Business Insurance Advisor, Carol Byrne, is an active member of the PRIDE Employee Resource Group (ERG) at AXA Glasgow, and shares our passion for creating a diverse and inclusive working environment. We spoke to her to find out more about the special event taking place at AXA Glasgow to celebrate LGBT history month.
More than just ticking boxes
There are five of us in the Pride ERG at AXA Glasgow and we’re focused on events that we can organise to make us as inclusive a place to work as possible. We do this on top of our normal job, so it’s quite hard sometimes to fit the time in but we make it work. The thing to remember is that there’s never an end point, you can never be 100% diverse, but we try and do what we can. We’ve got quite a few people in the office interested in increasing visibility and driving towards making AXA more and more LGBT friendly, which is fantastic and very encouraging. Plus we’ve been involved with Stonewall to find the best practices to make it easier for people to be LGBT and everything that goes along with it. Young people these days are very quick to recognise if a company is truly LGBT friendly or if it is just ticking boxes and appearing at Pride marches.
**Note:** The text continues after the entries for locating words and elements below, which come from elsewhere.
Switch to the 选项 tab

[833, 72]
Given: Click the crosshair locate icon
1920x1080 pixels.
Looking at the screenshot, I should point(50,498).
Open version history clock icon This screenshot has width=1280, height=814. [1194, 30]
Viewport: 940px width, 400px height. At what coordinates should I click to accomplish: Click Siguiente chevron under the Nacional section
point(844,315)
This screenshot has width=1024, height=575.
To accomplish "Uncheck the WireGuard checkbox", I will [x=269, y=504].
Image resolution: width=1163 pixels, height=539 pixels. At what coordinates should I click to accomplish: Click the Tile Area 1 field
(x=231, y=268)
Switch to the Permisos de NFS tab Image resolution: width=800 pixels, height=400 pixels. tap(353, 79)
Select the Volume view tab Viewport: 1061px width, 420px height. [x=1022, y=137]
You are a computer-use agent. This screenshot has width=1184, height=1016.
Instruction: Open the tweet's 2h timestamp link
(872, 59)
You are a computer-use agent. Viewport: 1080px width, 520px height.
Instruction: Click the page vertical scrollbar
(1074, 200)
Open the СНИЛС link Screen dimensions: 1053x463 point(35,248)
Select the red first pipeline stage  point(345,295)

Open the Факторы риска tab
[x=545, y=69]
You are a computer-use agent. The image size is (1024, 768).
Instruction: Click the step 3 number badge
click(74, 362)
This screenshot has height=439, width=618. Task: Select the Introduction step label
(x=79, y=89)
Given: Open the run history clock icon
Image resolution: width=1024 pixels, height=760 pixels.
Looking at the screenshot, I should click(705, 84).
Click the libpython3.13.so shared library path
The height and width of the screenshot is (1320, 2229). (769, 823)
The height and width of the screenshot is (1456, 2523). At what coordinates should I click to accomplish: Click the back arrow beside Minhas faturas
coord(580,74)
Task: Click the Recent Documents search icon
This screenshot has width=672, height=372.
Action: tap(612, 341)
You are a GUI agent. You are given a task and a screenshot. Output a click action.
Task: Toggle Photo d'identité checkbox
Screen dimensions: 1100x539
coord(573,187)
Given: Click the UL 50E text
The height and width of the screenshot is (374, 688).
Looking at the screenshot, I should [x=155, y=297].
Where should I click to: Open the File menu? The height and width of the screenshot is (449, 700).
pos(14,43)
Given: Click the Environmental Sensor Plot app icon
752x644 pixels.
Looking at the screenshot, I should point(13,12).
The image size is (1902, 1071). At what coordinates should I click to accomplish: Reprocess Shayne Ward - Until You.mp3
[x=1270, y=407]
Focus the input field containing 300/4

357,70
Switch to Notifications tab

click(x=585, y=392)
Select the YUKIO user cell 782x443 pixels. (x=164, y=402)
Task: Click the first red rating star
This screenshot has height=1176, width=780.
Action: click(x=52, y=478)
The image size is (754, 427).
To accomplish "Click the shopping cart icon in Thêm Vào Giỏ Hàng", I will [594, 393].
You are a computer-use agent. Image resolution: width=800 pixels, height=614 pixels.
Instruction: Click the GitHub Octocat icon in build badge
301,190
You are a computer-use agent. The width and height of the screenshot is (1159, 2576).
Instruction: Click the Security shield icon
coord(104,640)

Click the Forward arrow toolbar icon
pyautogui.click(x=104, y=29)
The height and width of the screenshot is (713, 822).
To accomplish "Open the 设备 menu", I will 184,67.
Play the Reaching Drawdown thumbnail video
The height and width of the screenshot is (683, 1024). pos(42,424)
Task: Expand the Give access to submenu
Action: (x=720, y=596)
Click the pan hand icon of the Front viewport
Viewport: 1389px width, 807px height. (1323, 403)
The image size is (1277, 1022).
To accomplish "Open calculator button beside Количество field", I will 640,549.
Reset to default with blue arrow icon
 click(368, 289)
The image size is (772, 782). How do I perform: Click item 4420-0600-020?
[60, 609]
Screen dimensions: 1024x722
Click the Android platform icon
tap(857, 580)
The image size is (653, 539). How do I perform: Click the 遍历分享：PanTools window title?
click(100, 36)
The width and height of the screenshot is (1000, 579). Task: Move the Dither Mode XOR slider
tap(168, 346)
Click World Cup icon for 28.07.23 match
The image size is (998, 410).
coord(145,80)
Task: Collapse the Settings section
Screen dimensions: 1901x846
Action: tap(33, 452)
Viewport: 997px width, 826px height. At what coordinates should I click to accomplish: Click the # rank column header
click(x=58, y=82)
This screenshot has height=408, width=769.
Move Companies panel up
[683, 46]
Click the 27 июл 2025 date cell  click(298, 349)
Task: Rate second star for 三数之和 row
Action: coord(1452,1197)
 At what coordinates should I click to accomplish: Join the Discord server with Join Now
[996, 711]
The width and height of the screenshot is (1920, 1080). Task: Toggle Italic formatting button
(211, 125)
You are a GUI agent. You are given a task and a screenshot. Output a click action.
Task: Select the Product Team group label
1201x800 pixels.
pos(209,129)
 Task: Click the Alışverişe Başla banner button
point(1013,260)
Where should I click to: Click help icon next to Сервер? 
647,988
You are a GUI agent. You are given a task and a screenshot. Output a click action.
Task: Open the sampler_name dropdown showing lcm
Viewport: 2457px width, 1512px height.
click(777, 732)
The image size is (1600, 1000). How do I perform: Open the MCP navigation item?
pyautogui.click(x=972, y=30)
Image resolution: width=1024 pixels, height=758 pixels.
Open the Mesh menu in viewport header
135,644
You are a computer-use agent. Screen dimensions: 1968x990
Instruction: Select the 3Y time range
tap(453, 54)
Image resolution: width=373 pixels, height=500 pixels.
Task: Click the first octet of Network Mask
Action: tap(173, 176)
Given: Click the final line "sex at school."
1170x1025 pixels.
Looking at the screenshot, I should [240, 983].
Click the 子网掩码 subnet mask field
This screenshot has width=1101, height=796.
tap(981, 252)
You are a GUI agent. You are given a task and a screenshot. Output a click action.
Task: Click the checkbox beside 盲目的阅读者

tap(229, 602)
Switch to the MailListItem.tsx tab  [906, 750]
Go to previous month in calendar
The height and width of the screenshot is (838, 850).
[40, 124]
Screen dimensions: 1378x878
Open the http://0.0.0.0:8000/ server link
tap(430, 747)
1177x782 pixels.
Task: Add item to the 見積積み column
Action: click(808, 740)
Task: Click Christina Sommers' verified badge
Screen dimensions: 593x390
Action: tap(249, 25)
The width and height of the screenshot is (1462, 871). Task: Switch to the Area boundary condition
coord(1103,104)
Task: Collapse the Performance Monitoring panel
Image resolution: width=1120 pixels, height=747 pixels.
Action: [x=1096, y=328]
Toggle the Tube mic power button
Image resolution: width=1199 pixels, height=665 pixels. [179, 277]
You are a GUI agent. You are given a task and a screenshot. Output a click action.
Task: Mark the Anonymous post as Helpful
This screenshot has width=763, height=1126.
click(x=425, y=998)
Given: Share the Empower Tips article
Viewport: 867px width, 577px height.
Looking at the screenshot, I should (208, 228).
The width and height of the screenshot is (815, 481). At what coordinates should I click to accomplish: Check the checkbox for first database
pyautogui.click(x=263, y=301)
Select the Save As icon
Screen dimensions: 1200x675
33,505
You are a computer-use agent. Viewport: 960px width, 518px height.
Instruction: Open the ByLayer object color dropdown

For LGBT History Month, we’re screening Coming Oot! A Fabulous History of Gay Scotland at our offices. It charts how Scotland changed from a conservative society in the 60s and 70s to where we are now, one of the best countries in Europe to be LGBT. The documentary highlights some quite heavy issues, but is also very sweet, and quite funny as well; a snap shot of how Scotland was and how it’s changed. Two of the people in the documentary, Susan and Gerrie, were the first women to get married in Scotland when Equal Marriage was made legal in 2015 and we’ve asked them to come along to the screening. They were curious as to why an insurance company would be holding an event like this: I explained that we have employees who are LGBT or have children or other family members who identify as LGBT, so by having a visible active community here, we are highlighting that no-one has to hide who they are or worry that homophobia will be acceptable at work.
It’s important to have documentaries like Coming Oot as it helps put into context where we are as a society and to understand how changes came about - whether through social or political factors. It’s especially important for younger people who didn’t live through those times to know how far we’ve come. A lot of people still don’t have the support they should, they still feel isolated and feel they can’t come out, so change is still needed and we need to be there, encourage each other and show support.
Changing the face of the finance industry
We’ve invited other people from the banking and finance industries and we’ve had RSVPs from people at Barclays, Directline and Chubb. The idea is to try and change the face of financial institutions away from the typical image of a white man in a suit, because that’s not necessarily who our customers or our colleagues are. We could’ve done the screening somewhere else, but we have everything we need right here. It’s also important for the staff to be aware of it so that we keep the profile of the taskforce of the LGBT Pride group in people’s minds. It’s also been shown that if you’re happy at work and feel your contribution is valued, you’re so much more productive - so from a business point of view, if companies do not get on board, they will get left behind.